Forebrain GABAergic cell-selective genetic manipulation in mice
Nakazawa, Kazutoshi   
U.S. National Institute of Mental Health, United States

In this transgenic line developed by Juan Belforte et al, genetic elimination of the NMDARs begins at postnatal day 7 and is targeted to 50% of cortical and hippocampal GABAergic cells, primarily parvalbumin positive ones. Veronika Zsiros showed an absence of NMDA receptor channel currents in virtually all of the targeted cells by whole-cell patch-clamp recordings thus confirming via electrophysiology the functional knockout of this receptor. We then conducted an extensive battery of behavioral tests and found that the mutants exhibited a variety of psychiatric disease-like phenotypes. Early postnatal modification of inhibitory networks in this mouse model revealed psychomotor agitation, sensorimotor deficits, anhedonic behavior, anxiety-like behavior, and deficits in nesting and mating. In addition, we addressed cognitive impairments in learning-related tasks and found deficits in spatial working memory and short-term social memory. Notably, the working memory deficit was ameliorated by the antipsychotic drug, risperidone.
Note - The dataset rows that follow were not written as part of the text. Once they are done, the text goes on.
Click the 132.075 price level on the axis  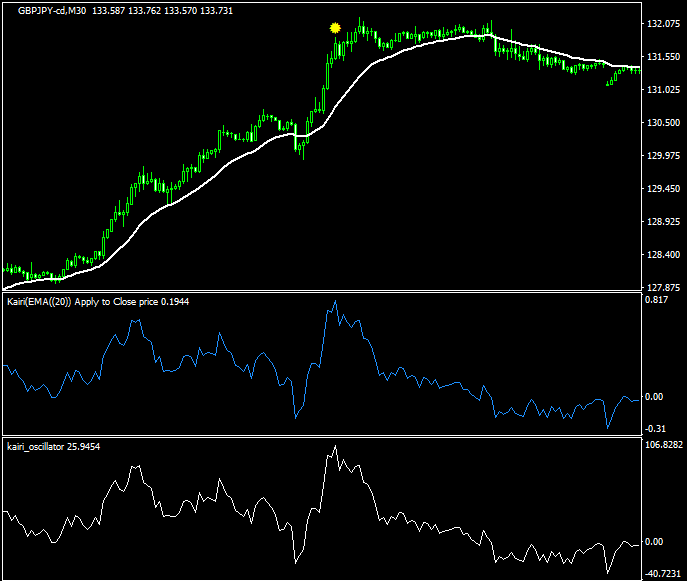click(x=661, y=25)
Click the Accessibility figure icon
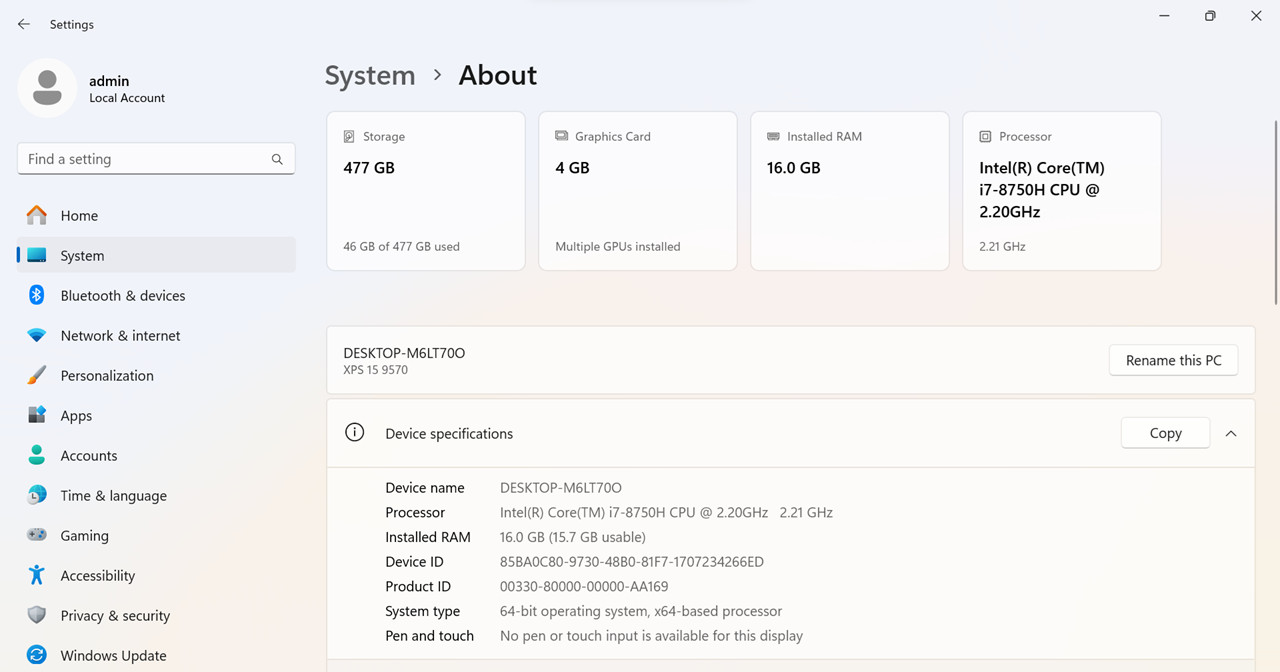Image resolution: width=1280 pixels, height=672 pixels. 37,575
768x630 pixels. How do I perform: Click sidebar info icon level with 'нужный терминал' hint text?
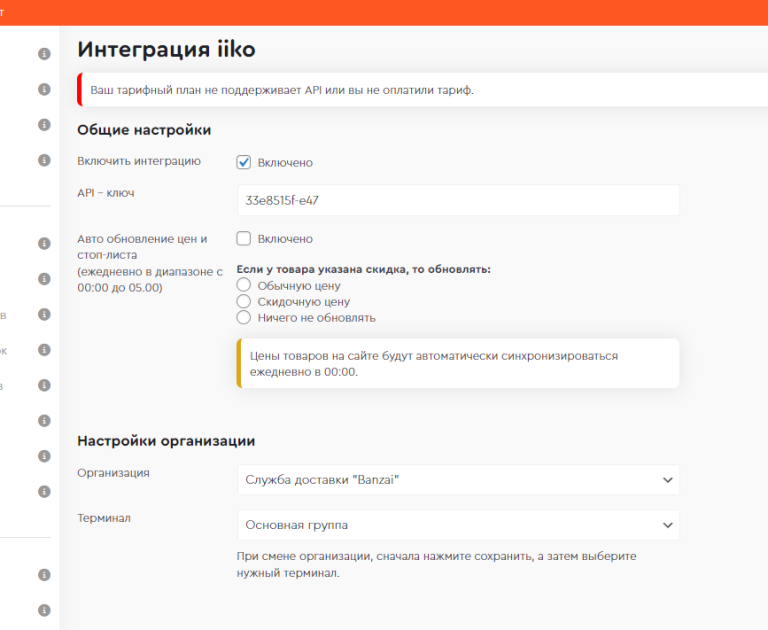point(44,575)
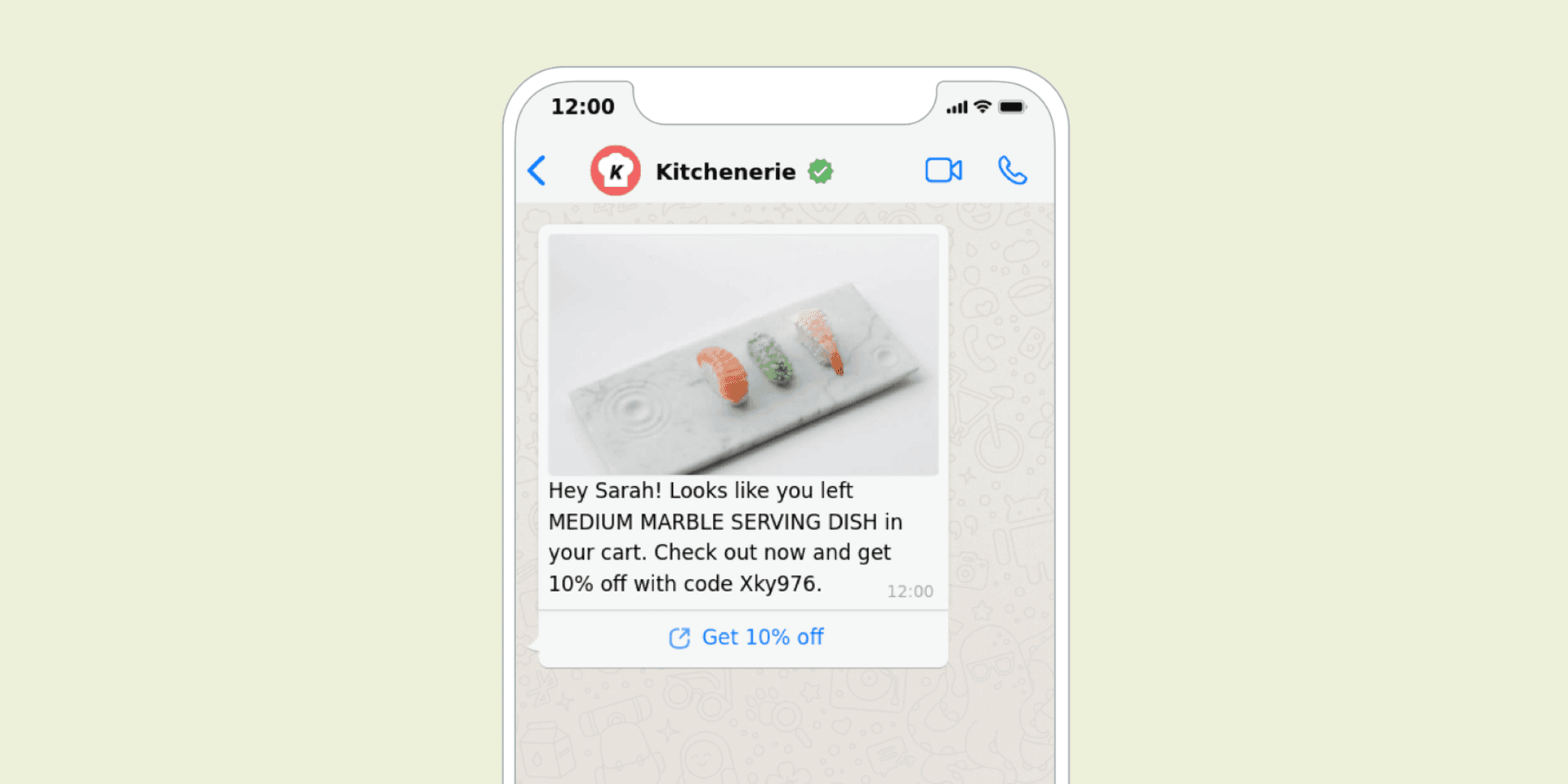
Task: Tap the battery indicator icon
Action: click(1012, 107)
We also observed an exacerbation of some mutant phenotypes following social isolation stress which may serve as a model for stress-induced precipitation of human psychiatric disorders. Interestingly, when NR1 was genetically ablated in the same population of cells after adolescence using a different strain, we observed no such behavioral phenotypes as described above, suggesting that early postnatal NR1 ablation is critical for the development of psychiatric disease-like behavior. These findings strongly support the notion that loss of NMDAR activity in cortical GABAergic interneurons during the early postnatal period leads to psychiatric disorder-like behavior. To identify how dysfunction of cortical inhibitory networks is manifest at the cellular level, we are now conducting electrophysiological recordings from freely moving animals. Through the development of this novel genetic system, we have been able to target a widely distributed neural network and demonstrate that perturbations of this system may play a causal role in the onset of neuropsychiatric disorders.